Dr. Roger Rosenblatt, the Vice-Chairman of the Department of Family Practice Medicine at the University of Washington School of Medicine, was interviewed on April 21st, 1996 on National Public Radio news program “All Things Considered” by Ray Swaraz.

During that interview, Dr. Rosenblatt was very complimentary to the care of midwives, acknowledging that they had much lower rates of Cesareans for low risk mothers (40% less) than care of by physicians. Mr. Swaraz asked Dr. Rosenblatt why the medical profession “frowned on midwives” for all these years. Dr. Rosenblatt’s replied:

” I don’t think its fair to say that they frowned on it. We’re a very heterogeneous bunch in the medical profession. But many have frowned on it because there is a tradition in our country where at some point midwifery was not terribly safe.

We came in with medical obstetrics and we’ve made it an incredibly safe discipline. So I think there is some residue of that. But I think that things have changed now and its time to look again at how we can all work together as a team.”

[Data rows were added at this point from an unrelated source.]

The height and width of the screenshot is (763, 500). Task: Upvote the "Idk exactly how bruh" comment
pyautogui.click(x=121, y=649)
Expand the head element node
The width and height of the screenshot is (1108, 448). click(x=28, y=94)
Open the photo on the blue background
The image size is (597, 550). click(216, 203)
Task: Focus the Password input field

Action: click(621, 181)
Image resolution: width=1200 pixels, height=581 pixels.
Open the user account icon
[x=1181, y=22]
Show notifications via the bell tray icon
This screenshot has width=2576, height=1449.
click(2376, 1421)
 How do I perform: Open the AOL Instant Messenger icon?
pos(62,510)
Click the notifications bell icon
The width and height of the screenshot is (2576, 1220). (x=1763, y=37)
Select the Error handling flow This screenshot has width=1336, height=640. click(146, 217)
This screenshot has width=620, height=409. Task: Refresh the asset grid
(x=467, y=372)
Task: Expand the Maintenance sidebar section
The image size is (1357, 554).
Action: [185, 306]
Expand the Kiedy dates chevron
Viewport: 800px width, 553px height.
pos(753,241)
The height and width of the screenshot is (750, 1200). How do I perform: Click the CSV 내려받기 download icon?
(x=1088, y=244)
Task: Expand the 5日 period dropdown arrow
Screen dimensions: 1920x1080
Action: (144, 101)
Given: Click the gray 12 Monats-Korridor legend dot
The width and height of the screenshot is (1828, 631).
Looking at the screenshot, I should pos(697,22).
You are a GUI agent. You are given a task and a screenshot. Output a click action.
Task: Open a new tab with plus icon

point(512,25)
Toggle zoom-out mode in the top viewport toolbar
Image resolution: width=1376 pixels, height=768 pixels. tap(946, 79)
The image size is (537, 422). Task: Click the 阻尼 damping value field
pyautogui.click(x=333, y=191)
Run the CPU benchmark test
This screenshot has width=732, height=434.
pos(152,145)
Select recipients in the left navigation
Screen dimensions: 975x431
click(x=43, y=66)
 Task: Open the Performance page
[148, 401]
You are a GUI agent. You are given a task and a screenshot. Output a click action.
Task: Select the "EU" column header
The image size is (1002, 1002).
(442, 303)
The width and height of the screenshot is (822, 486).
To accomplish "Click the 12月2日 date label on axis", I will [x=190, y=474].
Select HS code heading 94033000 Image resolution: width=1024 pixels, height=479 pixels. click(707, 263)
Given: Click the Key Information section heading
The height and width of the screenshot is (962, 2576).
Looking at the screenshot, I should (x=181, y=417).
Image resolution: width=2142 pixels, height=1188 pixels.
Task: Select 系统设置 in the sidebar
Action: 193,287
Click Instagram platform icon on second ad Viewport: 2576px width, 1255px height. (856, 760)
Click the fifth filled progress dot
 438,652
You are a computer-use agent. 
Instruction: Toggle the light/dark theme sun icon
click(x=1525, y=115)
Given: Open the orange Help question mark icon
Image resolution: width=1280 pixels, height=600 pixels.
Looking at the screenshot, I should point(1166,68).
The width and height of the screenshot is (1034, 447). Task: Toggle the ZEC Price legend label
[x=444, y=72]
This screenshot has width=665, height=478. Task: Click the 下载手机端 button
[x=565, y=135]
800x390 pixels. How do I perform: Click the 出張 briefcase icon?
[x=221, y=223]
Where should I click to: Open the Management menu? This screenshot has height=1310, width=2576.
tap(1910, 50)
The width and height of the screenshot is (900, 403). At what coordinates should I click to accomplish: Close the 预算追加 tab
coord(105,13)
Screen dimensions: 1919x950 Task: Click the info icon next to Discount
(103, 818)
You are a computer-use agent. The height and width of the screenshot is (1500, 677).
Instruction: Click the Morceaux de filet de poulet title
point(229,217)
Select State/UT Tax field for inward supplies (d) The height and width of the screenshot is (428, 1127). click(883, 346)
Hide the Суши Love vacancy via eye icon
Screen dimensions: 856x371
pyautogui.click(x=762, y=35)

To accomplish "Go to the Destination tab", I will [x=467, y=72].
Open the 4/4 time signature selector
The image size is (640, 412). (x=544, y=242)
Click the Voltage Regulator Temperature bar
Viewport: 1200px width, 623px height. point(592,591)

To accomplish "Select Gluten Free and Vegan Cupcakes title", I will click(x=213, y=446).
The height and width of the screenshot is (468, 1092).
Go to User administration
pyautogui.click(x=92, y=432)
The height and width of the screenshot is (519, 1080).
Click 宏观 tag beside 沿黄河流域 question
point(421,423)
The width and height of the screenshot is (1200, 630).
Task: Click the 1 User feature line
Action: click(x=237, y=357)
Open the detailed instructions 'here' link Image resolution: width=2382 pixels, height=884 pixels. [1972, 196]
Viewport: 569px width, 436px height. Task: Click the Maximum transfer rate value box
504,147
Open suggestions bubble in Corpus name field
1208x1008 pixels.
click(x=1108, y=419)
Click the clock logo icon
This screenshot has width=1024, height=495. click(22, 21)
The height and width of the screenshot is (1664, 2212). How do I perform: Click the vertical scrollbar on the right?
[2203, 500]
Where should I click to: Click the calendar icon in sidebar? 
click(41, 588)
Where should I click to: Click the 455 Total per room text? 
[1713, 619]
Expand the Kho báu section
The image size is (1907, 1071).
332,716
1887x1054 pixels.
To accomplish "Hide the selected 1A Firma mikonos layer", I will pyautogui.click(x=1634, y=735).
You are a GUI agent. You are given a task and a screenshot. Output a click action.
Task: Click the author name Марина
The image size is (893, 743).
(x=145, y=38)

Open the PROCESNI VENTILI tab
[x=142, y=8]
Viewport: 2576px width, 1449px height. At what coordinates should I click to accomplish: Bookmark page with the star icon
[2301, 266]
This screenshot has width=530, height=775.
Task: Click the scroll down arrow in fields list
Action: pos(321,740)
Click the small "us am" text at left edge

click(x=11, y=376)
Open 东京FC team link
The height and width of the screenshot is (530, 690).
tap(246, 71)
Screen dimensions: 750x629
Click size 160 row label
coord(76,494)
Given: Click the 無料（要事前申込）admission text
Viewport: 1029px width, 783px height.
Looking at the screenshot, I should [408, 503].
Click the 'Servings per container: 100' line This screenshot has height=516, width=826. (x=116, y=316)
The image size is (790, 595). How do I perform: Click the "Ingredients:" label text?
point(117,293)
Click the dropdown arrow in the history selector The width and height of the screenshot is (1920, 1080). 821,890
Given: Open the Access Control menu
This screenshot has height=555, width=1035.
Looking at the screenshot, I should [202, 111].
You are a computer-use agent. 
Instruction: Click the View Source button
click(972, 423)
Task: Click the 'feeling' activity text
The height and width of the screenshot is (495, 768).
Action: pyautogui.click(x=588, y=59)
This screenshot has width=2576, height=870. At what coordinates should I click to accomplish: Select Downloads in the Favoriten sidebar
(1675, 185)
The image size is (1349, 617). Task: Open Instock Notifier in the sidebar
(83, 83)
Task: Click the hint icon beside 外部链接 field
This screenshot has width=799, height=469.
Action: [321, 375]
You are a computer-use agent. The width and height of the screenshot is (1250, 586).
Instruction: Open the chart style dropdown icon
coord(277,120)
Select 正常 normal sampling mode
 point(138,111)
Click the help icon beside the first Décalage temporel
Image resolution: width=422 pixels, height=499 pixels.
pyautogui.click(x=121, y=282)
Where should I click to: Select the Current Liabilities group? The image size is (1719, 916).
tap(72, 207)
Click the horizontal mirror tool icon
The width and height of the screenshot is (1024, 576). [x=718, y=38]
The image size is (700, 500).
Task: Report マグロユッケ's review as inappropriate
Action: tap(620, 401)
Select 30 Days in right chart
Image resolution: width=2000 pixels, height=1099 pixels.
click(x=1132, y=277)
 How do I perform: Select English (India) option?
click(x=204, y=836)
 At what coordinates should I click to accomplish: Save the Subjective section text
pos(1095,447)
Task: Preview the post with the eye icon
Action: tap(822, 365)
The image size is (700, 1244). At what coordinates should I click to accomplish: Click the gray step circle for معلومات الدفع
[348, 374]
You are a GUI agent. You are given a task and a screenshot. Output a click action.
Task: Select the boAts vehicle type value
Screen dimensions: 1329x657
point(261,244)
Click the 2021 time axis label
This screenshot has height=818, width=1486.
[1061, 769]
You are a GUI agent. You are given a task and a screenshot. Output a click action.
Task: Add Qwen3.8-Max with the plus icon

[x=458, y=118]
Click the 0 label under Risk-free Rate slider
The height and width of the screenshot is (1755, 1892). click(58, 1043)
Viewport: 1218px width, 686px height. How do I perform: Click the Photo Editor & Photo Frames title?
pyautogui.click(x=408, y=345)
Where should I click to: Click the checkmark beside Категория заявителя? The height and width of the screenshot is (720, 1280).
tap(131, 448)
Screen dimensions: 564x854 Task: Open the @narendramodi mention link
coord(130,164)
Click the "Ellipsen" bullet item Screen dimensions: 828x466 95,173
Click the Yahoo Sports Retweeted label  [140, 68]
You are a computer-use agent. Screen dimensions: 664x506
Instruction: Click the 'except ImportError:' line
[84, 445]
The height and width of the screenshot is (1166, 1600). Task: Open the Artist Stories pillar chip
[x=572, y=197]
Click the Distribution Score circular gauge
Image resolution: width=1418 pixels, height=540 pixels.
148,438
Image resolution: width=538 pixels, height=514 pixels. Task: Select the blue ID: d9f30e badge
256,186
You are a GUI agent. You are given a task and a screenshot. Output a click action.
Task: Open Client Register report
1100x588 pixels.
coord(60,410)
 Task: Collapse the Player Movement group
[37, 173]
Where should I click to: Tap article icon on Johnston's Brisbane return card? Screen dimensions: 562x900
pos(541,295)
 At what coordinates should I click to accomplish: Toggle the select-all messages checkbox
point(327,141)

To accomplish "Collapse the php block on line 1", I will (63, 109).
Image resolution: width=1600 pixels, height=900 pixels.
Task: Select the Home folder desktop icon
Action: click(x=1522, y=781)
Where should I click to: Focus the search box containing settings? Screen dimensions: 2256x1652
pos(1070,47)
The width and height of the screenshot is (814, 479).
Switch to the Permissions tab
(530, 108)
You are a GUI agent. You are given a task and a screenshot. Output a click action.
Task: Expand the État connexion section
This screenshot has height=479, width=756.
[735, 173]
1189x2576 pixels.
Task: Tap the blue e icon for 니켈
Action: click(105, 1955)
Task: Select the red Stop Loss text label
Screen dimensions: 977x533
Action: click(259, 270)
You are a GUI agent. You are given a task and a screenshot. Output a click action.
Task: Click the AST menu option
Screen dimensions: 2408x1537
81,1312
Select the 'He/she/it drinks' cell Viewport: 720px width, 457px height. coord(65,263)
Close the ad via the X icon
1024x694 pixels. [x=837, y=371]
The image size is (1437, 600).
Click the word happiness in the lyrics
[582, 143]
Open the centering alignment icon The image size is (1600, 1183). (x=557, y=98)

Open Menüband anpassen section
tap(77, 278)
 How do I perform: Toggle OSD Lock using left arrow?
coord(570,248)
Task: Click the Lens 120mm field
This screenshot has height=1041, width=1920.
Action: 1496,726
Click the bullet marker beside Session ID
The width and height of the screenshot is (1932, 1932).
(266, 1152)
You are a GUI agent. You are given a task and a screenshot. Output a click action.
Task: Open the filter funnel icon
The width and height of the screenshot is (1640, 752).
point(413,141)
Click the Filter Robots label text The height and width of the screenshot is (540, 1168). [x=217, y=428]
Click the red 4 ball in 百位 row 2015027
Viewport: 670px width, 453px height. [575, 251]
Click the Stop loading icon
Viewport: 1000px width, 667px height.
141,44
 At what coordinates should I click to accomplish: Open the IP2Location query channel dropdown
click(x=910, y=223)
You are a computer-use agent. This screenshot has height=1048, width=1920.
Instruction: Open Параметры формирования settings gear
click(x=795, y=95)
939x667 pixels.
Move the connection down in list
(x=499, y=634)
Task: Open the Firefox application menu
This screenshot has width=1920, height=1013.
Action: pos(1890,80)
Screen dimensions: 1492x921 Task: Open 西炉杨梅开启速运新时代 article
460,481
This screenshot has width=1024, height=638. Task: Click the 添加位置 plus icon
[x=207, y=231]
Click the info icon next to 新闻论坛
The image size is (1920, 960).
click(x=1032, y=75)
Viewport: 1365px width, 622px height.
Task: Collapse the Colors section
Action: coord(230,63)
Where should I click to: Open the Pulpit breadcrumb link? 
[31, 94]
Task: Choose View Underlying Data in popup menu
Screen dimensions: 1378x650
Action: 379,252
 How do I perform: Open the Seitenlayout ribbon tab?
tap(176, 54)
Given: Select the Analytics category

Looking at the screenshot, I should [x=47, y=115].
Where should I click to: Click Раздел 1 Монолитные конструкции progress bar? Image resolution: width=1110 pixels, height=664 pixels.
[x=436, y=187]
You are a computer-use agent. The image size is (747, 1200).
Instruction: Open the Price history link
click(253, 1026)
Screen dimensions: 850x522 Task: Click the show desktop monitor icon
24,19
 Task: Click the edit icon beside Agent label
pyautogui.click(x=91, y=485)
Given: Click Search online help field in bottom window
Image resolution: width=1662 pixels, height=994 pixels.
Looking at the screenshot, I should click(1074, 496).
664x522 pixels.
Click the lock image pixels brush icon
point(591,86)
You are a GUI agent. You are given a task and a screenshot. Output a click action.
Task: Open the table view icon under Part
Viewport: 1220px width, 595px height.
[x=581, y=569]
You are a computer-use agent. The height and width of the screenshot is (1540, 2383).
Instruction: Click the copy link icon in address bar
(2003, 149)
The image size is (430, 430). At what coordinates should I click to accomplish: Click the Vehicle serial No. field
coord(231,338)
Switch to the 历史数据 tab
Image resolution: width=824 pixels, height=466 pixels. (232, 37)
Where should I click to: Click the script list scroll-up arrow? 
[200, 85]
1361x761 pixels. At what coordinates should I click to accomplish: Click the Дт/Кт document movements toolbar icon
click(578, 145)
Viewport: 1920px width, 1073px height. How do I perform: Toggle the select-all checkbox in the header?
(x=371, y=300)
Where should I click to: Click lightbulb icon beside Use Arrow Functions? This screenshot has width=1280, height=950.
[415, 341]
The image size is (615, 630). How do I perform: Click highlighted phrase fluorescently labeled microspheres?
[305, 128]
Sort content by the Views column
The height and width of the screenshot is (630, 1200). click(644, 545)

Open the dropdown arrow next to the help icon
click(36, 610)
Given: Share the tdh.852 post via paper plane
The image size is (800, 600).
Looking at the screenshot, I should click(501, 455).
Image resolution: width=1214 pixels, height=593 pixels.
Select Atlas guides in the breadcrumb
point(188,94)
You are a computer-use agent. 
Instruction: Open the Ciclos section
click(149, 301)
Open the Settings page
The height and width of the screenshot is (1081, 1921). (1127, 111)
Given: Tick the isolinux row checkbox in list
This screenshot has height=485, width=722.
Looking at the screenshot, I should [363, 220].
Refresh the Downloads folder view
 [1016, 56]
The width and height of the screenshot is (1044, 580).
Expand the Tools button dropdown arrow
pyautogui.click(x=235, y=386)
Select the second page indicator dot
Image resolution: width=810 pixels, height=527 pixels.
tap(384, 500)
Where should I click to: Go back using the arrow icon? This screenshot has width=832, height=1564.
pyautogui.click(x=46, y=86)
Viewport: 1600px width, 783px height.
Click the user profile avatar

Need we point out just how inaccurate and unfair this comment is — the notion that “midwifery was not terribly safe“, and that “we came in with medical obstetrics and we’ve made it (midwifery) an incredibly safe discipline“.

Midwifery care for essentially healthy women has always been safer than the medicalized childbirth practices used by MDs. Equally ludicrous is the idea that it was obstetrics that made midwifery safe. Those childbearing women cared for by midwives who have a high-risk pregnancy or develop a complication do indeed benefit from obstetrical care. No one would deny that, or want that to change. But for women who continue to have normal pregnancies and normal labors and births, the physiological care which is usually provided by midwives is the safest and most cost-effective form of maternity care.

Unfortunately the same cannot be said obstetrics. When the interventionist practices of obstetrics are routinely used on healthy women with normal pregnancies, it makes normal childbirth unnecessarily risky. The result of these practices in the US is a tripling of  maternal mortality since 1987 and more than doubling of serious maternal morbidity since 1998.